Genetic diversity and PIC values are useful parameters to measure polymorphism among genotypes used in breeding programs. The PIC values for multi-locus markers, such as SSR markers, usually range from 0 to 1.0. Based on their PIC values, Botstein et al. [41] classified multi-allelic markers into three categories. A highly informative marker is one with a PIC value higher than 0.5, a moderately informative marker has a PIC value between 0.25 and 0.5, and a slightly informative marker has a PIC value less than 0.25. The average PIC values of our study were greater than the PIC value reported by Ren et al. [30] and Alemu et al. [24] who investigated genotypes of durum sets with an application of SNP markers. It was reported that this PIC value is a good indicator of informative markers that can be used in studying the genetic diversity of various organisms [42]. Whereas, Mazzucotelli et al. [27] and Baloch et al. [43] observed equal and higher PIC values, respectively, using the same marker. Moragues et al. [44] investigated the genetic variation of 63 durum wheat landraces from the Mediterranean countries using amplified fragment length polymorphism (AFLP) and simple sequence repeats (SSR) markers, and reported 0.24 as PIC value obtained using AFLP and 0.70 from microsatellites. As can be seen, in addition to the marker system, the germplasm studied also has a large effect on the PIC value and it is reported that this value in the landraces is equal [27] to or less [24] than the cultivars and modern lines. The presence of landraces with high geographical distribution in the present study is probably the reason for the high PIC value compared to the same study [24] that only studied the durum landraces of a country. Moreover, to the PIC value, the GD and MAF of each marker among the diversity panel were also evaluated. Chromosomes 6 A and 2 A had the lowest of these indicators, which could be due to the impact of breeding programs and selection pressure [25]. Differences in GD and MAF values of durum wheat chromosomes have already been reported, with 2 and 7 A having the lowest values [24]. Our results suggest that these markers were able to explain the genetic diversity in tetraploid wheat based on their PIC values and good distributions of SNP markers studied. They can be used in other genetic studies to identify alleles associated with target traits, including genome-wide association studies.

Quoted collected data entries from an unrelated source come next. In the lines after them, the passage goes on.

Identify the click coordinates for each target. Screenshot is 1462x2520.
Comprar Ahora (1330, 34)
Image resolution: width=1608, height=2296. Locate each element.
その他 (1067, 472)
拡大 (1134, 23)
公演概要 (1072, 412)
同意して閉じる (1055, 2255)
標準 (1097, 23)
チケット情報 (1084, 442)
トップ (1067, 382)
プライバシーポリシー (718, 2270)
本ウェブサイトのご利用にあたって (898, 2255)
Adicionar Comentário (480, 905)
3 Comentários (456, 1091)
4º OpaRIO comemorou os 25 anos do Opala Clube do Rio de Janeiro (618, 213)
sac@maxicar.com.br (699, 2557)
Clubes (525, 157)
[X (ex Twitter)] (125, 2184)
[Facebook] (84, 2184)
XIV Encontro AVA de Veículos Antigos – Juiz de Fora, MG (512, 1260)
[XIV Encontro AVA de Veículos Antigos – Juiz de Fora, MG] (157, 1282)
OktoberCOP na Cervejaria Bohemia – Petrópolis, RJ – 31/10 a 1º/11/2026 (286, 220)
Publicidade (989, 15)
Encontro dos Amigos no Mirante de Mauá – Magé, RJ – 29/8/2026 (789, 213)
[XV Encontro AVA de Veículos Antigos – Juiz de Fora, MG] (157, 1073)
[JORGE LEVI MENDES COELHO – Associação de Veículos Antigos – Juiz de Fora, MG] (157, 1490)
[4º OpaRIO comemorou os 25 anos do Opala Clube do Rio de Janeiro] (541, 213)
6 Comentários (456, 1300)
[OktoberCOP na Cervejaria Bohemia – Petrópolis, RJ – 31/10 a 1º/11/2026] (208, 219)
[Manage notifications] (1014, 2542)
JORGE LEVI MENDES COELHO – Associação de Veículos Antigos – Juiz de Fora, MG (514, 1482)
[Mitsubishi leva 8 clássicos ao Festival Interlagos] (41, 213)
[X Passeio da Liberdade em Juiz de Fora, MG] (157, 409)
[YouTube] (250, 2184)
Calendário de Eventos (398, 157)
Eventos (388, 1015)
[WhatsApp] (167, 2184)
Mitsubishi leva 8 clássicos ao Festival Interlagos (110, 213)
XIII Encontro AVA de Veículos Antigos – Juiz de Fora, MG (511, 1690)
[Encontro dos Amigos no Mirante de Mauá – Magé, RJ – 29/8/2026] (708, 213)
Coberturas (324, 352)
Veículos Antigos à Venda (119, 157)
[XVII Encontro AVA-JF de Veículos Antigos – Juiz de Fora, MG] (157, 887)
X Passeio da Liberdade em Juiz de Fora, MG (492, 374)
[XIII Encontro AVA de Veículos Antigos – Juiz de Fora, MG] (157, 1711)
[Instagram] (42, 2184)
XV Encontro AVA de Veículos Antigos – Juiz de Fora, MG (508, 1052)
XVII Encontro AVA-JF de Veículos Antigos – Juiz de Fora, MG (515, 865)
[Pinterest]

Structure analysis classified the landraces into two main subgroups (K = 2). The membership coefficient of 97% (122 out of 126) of samples was higher than 0.7. The multivariate methods including WPGMA clustering, PCoA, and Bayesian model-based clustering approach realized in STRUCTURE software were successful to assign landraces (99.2%) to one of these two primary subpopulations. However, as in the studies of Marzang et al. [45] and Salsman et al. [7], in some clusters, durum wheat landraces were expected to be grouped similar to the geographical pattern. The result of structure analysis, PCoA and WPGMA clustering did not separate landraces based on their region of origin. Therefore, the grouping pattern did not clearly show the presence of a clear pattern of relationships between genetic diversity and their geographical derivation. Part of this result could be due to the historical exchange between different germplasms and has been reported in several studies [19, 24, 30, 46]. As genetic distance plays a very important role in selecting parents for breeding programs, this information is crucial for selecting the candidate parents. It may be unwise to use such parents in breeding programs due to the very low genetic diversity between two genotypes from two different countries, representing two different continents. There is a very important need to understand how the tested 126-tetraploid wheat genotypes relate to each other in terms of population structure. GBS-derived SNPs may be better associated with the studied trait in genome-wide association studies (GWAS) if this is taken into account [47].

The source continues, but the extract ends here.